Así las leyendas que nos contaban en nuestros días de guardar oaxaqueños. Nosotros conteníamos la respiración; conteníamos la tristeza por aquellos viejos y jurábamos que eso nunca pasaría en nuestra familia.

Lo maravilloso de aquello era también que estaríamos ahí, por horas, rodeados de familia y amigos, familiares y visitantes, cubiertos con buen abrigo para aguantar el frío y la humedad tardíos. Pero era y es una fiesta-ceremonia-ritual- imperdible. Uno no faltaba cada año. Ellos tampoco.

En todo caso es excepcional la idea de la vida y el regreso después de muertos. Una creencia que para muchos extranjeros es extraño y hasta extravagante. Pero también resulta en un imán creativo resuelto en imaginación y arte.

Uno de aquellos forasteros que trataron el tema de la muerte en México, fue el alemán Bruno Traven, o llámele Otto Feige, o como él mismo se nombró “Traven Torsvan”, “Hal Croves”, “Ret Marut” y más. Se asentó en Chiapas a fines de 1924 y escribió sobre Chiapas, entre esto un emblemático “Macario” –puesto en cine por Roberto Gavaldón en 1960—y su relación con la muerte, de inefable espera.

Jack Kerouac, el escritor de “En el camino” quien vivió largas temporadas en México. País que le inspiró dos de sus obras asimismo emblemáticas: el poemario “Mexico City Blues” y la novela “Tristessa”, que narra el amor por una prostituta mexicana, Esperanza Villanueva, y a quien Kerouac bautizó con el nombre que da título a la obra. Es en esta obra en la que está su visión de México y los recovecos de una cultura que roza la vida, como la muerte.

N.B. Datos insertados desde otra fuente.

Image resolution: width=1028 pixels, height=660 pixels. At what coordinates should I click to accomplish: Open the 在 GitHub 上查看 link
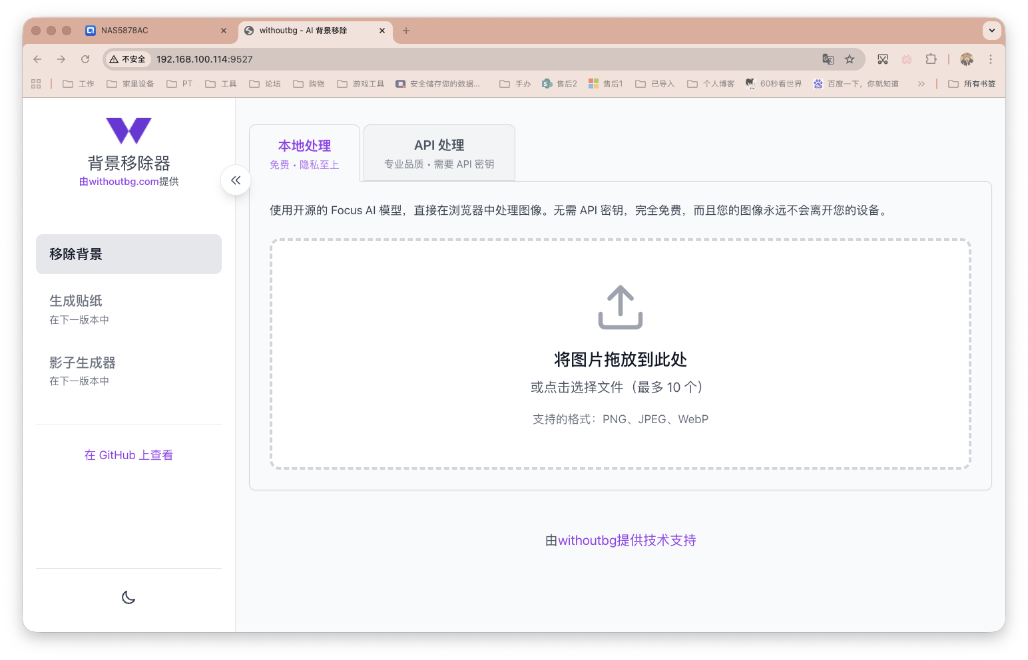click(128, 454)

D.H. Lawrence publicó en 1926 una novela mexicana. “La serpiente emplumada” en la que relata la pasión mexicana por lo eterno, la fiesta de vida que parece interminable y que se asocia con la muerte como parte del ciclo de la existencia; y la locura y la desesperación que agobian. Un recurso es el capítulo de las corridas de toros, en la que el torero realiza un ritual mortal del “tú o yo”: La muerte es la única salida para uno de los dos.

Malcom Lowry escribió “Bajo el Volcán”. Es la vida del cónsul Geoffrey Firmin en un sólo día. Es el recorrido por sus intensidades pero también su relación con la locura mexicana de vida y muerte. Es la muerte la que ronda toda la obra. Es esa lujuriosa muerte que acecha y que al final termina por salirse con la suya. La idea de la muerte en México se incorpora a su obra y le da luz y asombro. Una de las grandes novelas del siglo XX, sin duda.

Como director de cine ningún extranjero como Serguéi Eisenstein que en la inconclusa “Que Viva México” relata en imágenes la vida mexicana más lacónica pero también más profunda y maravillosa. Él mismo se retrató con una calavera de azúcar en la mano, dando muestras de su acercamiento a la cultura mexicana de la muerte como dulce vital y permanente.

En todo caso ya están aquí los Días de Muertos. Este año 465 mil más, por la pandemia mal gestionada en México. Son los días de resguardo y de espera; los de estar con ellos y darles cabida en la casa, la casa de siempre, en donde están ausentes, pero están presentes. Son días de fiesta. De regocijo y tristeza.

Y viven y conviven con cada uno de los mexicanos que ‘nacieron despreciando la vida y la muerte...’ que ‘yo me muero donde quiera’... que ‘la vida no vale nada...’ y en donde “¡Ábranla que vengo herido, no los vaya a salpicar...!” ... “¿No me da para mi calavera?”